Wow, I feel blooming awful and not in the physical sense either, there is no headache, no sickness and no aches and pains but I would say my mental health has taken a bashing. This I can attribute directly to two very small children and one in particular, who you might say, very closely resembles the devil! I think you all know who I am referring to.
I can safely say that my children have defeated me today, they have taken every last drop of my energy and in some weird superhero fashion used it against me one way or another.
By this afternoon, I had lost the battle and it was now a case of how much will I lose by?

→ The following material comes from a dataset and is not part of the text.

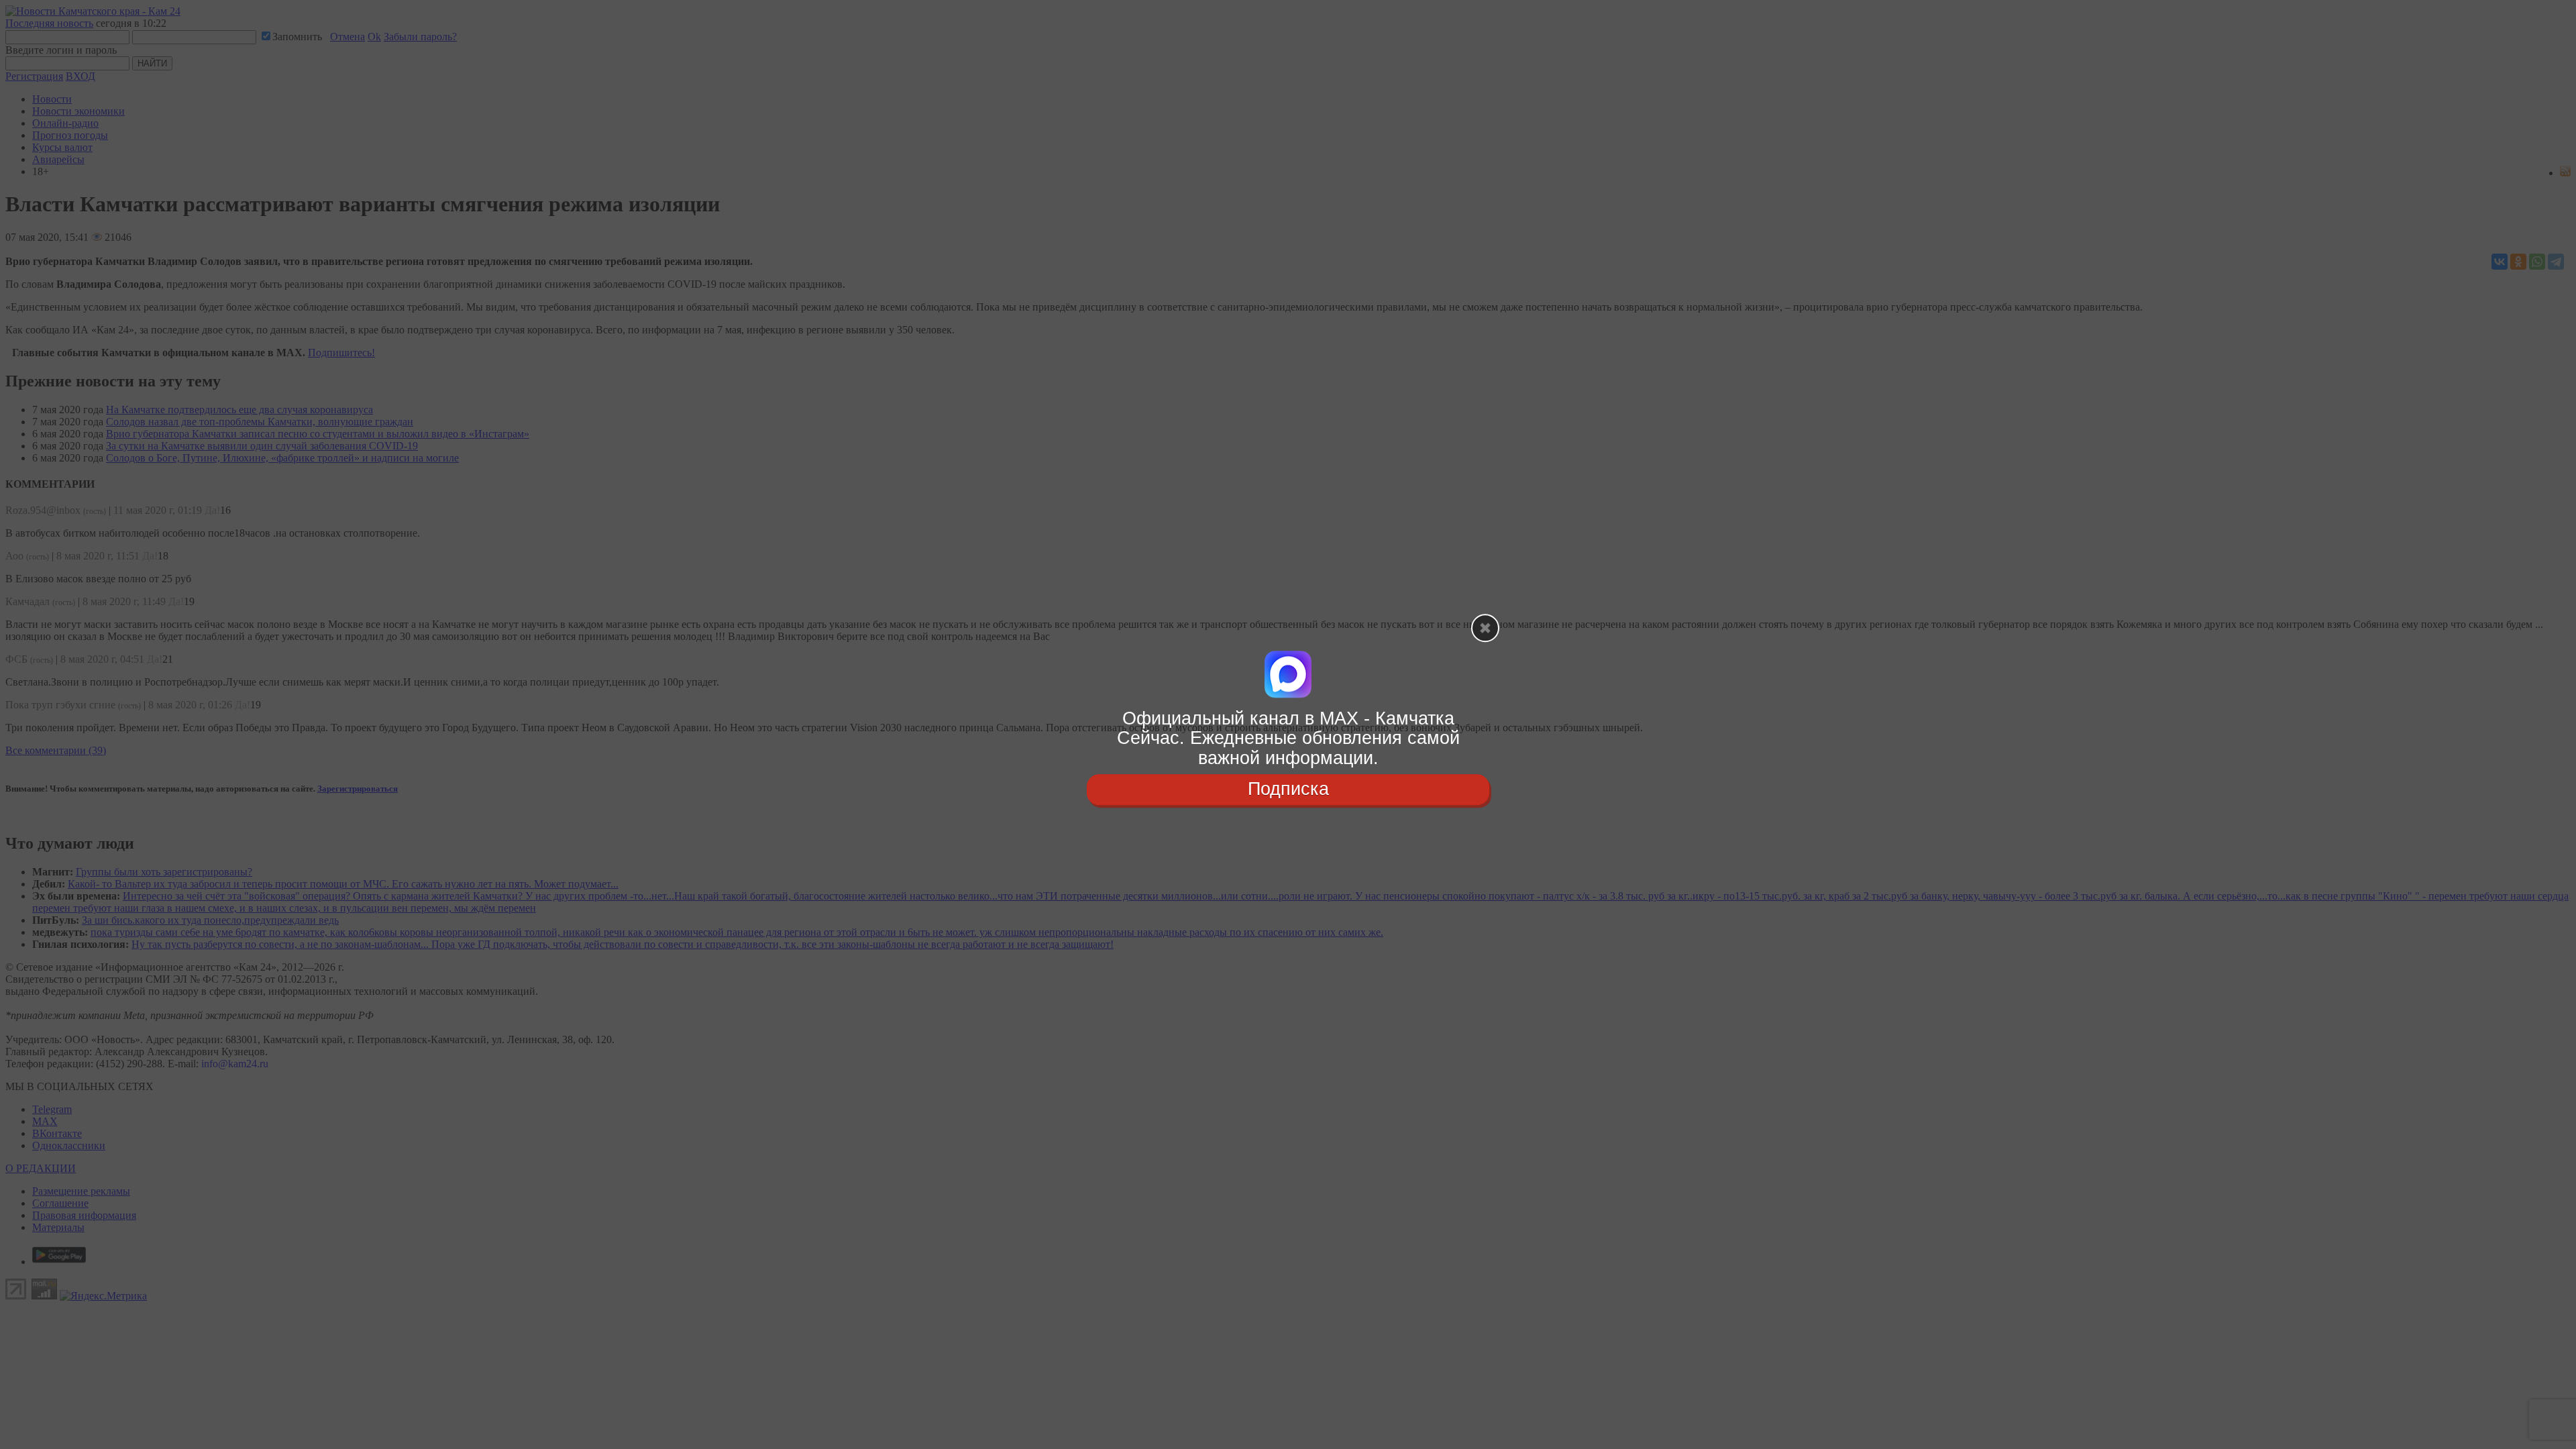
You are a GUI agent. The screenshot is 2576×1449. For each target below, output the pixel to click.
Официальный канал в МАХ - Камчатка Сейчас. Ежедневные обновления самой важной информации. (1288, 738)
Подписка (1288, 789)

I was so sick of the sound of my own voice, I had given up with shouting. When Damien ran off in the forest, I shouted the usual One....Two....(please turn round as I have no idea how to handle three) Three, that I scared a cow and i thought it was going to chase after me.
I couldn't actually bring myself to do anything about the fact that Damien took off his welly boots to jump in the muddy puddles. I just ended up standing there watching thinking, I know I should step in but I just couldn't find the energy for yet another battle. He ended up being striped naked and going home minus his clothes.
I think the problem is down to the constant lack of sleep. It's taking it toll. Yesterday I made Damien pretend he was Father Christmas just so I could lay down in his bed whilst he brought me presents. In fairness, he loved it but I felt like a bad mummy because I just didn't have the energy to play.
Today, I have taken to comfort eating and had amongst other things, two chocolate donuts and then felt so bad, I almost ate a third.
Tomorrow is a new day and I am going to make a conscious effort to not be defeated until at least dinner time.